ASSIGNED TASK —
Leaving the pictures aside, transcribe the data below exactly.
PROVIDED MATERIAL: Begin
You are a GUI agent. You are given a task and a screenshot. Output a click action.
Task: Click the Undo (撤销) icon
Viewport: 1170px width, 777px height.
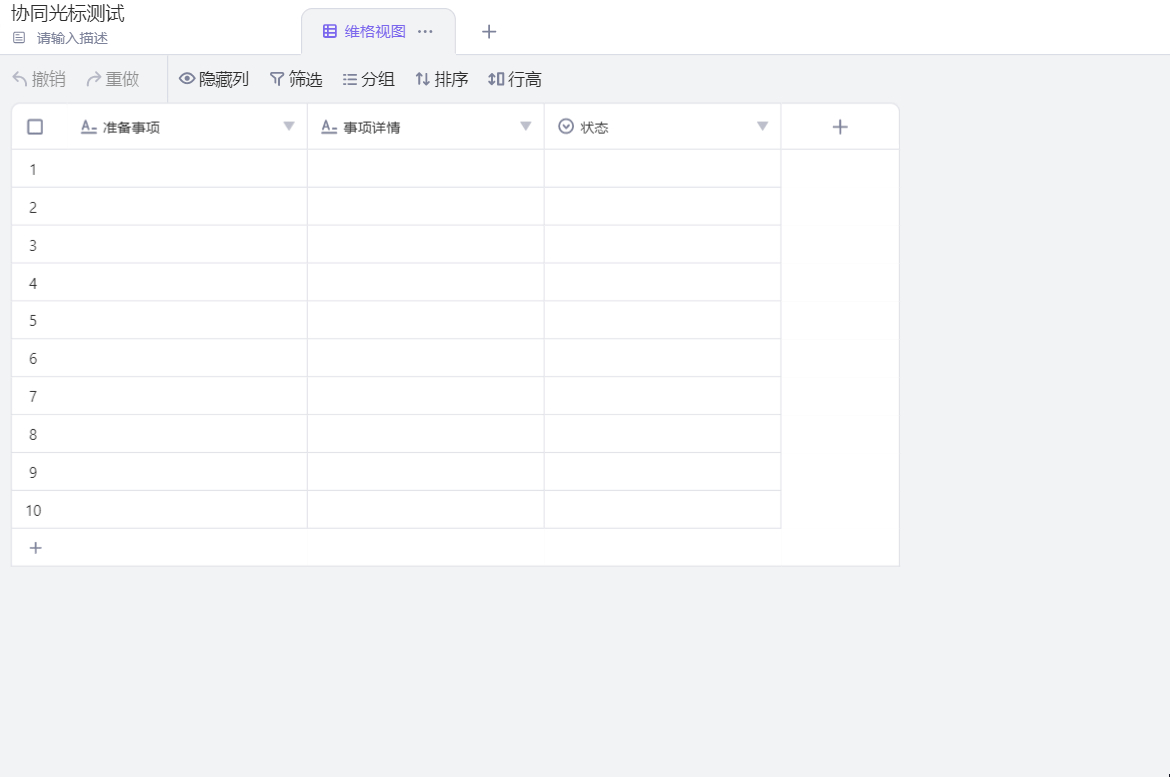pyautogui.click(x=21, y=78)
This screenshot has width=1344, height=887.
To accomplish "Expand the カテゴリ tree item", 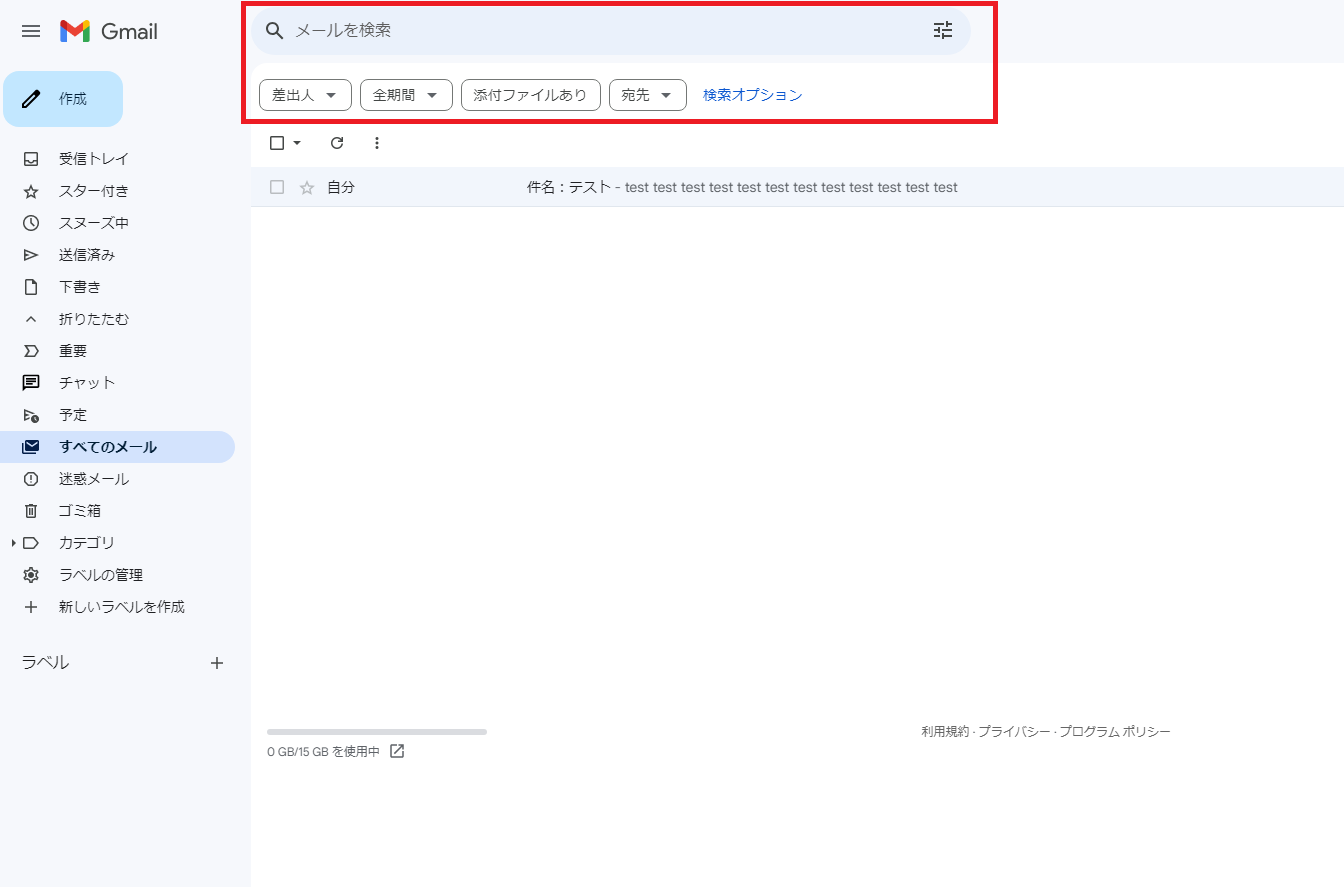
PROVIDED MATERIAL: End
EXERCISE SOLUTION —
You are a GUI agent. You are given a task and a screenshot. Output a click action.
Task: Click the Undo (撤销) icon
Viewport: 1170px width, 777px height.
pyautogui.click(x=21, y=78)
This screenshot has width=1344, height=887.
To accomplish "Expand the カテゴリ tree item", 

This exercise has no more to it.